Cardiff needs new homes to ensure it can support a growing economy. Providing 1,300 new homes in an attractive location with excellent public transport links to the city centre will underpin that growth.
However, we also propose to facilitate and encourage working without leaving the new community. We propose to include garden offices as an option for all houses. We are also proposing a shared workspace hub, designed to remove the need to commute. All homes and workspaces would have 145Mb/s superfast broadband, as we continue to adjust to a post-COVID working world.
We would like to explore with the city council and health stakeholders removing barriers to residents from Cardiff’s most deprived communities visiting and enjoying the new country park. That might include free train travel and use of the electric bikes. A network of paths surfaced for wheelchairs would also enable access for disabled people. ‘Terrain hoppers’ (off-road mobility scooters) could also be available for free hire from the proposed bike hub at the station.
Ensuring our proposed community hub plays a health and wellbeing function. This might be through teaching youngsters how to grow, cook and eat more healthily, or through providing spaces for therapeutic wellbeing services, mental & physical health programmes. This is not our area of expertise, so we would seek to work with health & wellbeing professionals (and your Community Inclusion Officers) to assess how we can best support the city’s young people.
This might include locating intergenerational housing alongside the new primary school and/or community hub, seeking opportunities to reduce isolation by involving older residents in the life of the school and the community; Help support people with dementia including through specially-designed gardens and dementia café events at the community hub.
We are seeking to work collaboratively with the council through the Cardiff Replacement Local Development Plan and the regional plan-making for South East Wales.

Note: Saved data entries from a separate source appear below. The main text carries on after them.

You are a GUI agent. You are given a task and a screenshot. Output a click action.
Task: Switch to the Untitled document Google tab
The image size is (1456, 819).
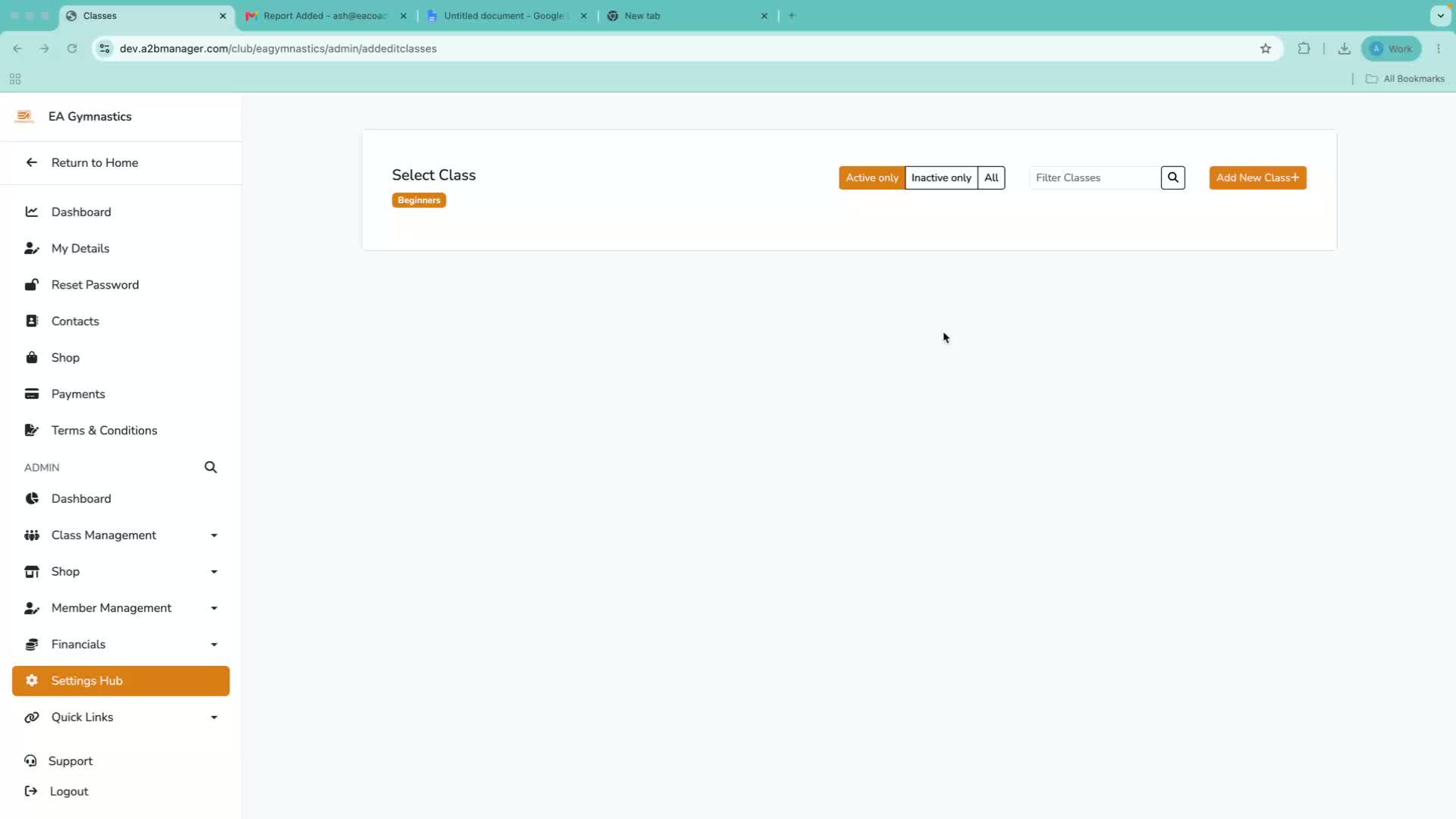505,16
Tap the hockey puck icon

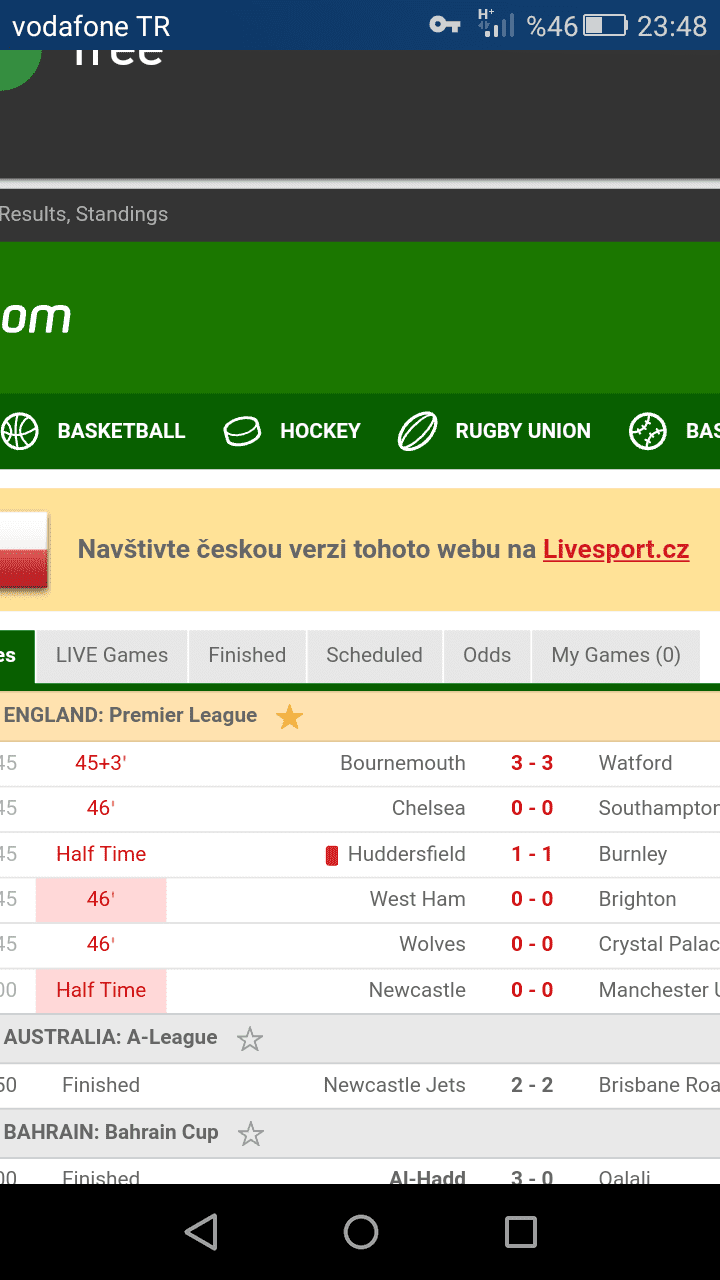(241, 431)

Because our site is under single ownership we can guarantee delivery, and the commercial and landowner flexibility to shape the proposals to help deliver a fairer, greener and stronger city.
Cardiff is severely restricted in terms of growth options. With Glamorgan and Newport boundaries to the west and east, and the Channel to the south, some targeted future development will have to extend beyond the M4 at the northern boundary.
Deciding where new homes should be allocated must be about sustainability. Our site is located within sensible walking distance of key public transport infrastructure which does not require significant new investment. Sustainability should be at the heart of the green belt review required by Future Wales 2040.
Development north of the M4 has already taken place elsewhere (e.g., North of J33/South of Creigiau). The M4 is not a natural boundary and development should be located where sustainable, public transport infrastructure already exists. At Thornhill, the lower slope of Caerphilly Mountain is the natural boundary. Of course, that does not mean building right up to that point. Our emerging concept masterplan presents a balanced approach, with a mixture of open space and development on the lower slopes, outside the special landscape area…all within a new country park.